Fasten your seat belts, because the clinical trial industry is about to go on a wild ride to a brave new world where it’s no longer business as usual.
Peering into his crystal ball, healthcare visionary Kenneth Getz painted a picture of a not-so-distant future clinical trial landscape in some ways unrecognizable from the way we’ve done things to date. Getz is the chairman of CISCRP – a nonprofit organization that he founded to educate and raise public and patient awareness of the clinical research enterprise. He is also the Director of Sponsored Research and an associate professor at the Tufts Center for the Study of Drug Development, Tufts University School of Medicine where he conducts research programs on drug development management strategies and tactics, outsourcing, global investigative site and patient recruitment practices and policies.
Driven by new technologies, an avalanche of patient data, and new economic pressures, among several other factors, the clinical trial of the future is liable to be more “flexible, adaptative, pragmatic” and collaborative in design, he told a packed auditorium at ACRP 2019 in Nashville yesterday.
“All of this will require a culture change, a different way of thinking,” he said. “It speaks to the huge need to demonstrate that the professionals supporting this enterprise have the competency and training in whatever environment we operate to support the factors that would support compliance and integrity” in clinical trial conduct, Getz noted.
Some of his predictions are already visible on the horizon. For example, process is no longer king, Getz said. “You will continue to see us moving away from the sequential process that has defined clinical trial activity and more to processes that are data oriented,” he said. Look for clinical trial design approaches that are more data-oriented and “optimized for convenience, open innovation and transparency.”

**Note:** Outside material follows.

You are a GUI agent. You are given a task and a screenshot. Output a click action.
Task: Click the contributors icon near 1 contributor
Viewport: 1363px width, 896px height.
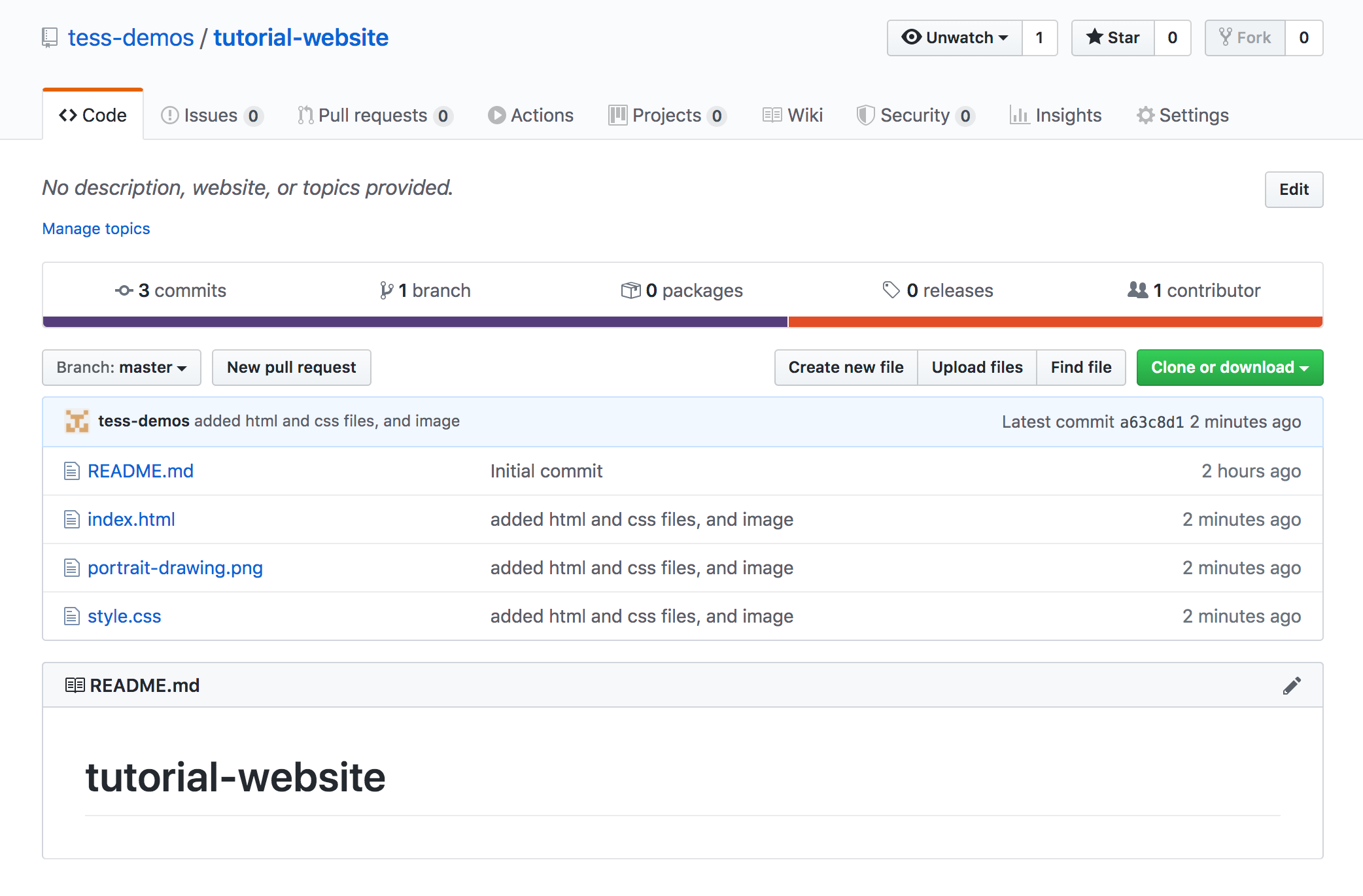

Quality management using risk-based assessment as a favored practice will only accelerate in the next few years, too, Getz predicted.

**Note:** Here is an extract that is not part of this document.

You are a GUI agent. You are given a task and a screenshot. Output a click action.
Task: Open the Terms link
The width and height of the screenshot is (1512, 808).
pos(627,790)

Trial infrastructure is going to get more portable, with an emphasis on mobile solutions, he said. Expect to see “hybrid approaches and clinical trials embedded within larger settings,” Getz added.
Getz spoke of a future demand for “roving, flexible clinical research professionals who could operate within a health system or operate externally from a traditionally investigative site.” The rise of hybrid and decentralized trials may be on the horizon, and with it the ability to “accommodate a number of different approaches simultaneously,” he said.
That’s going to “dictate more flexible models where you can literally put personnel directly on a study when we see that a patient or group of patients are ultimately best able to participate. All professionals will need to have some flexibility in order to be part of this new environment,” Getz emphasized.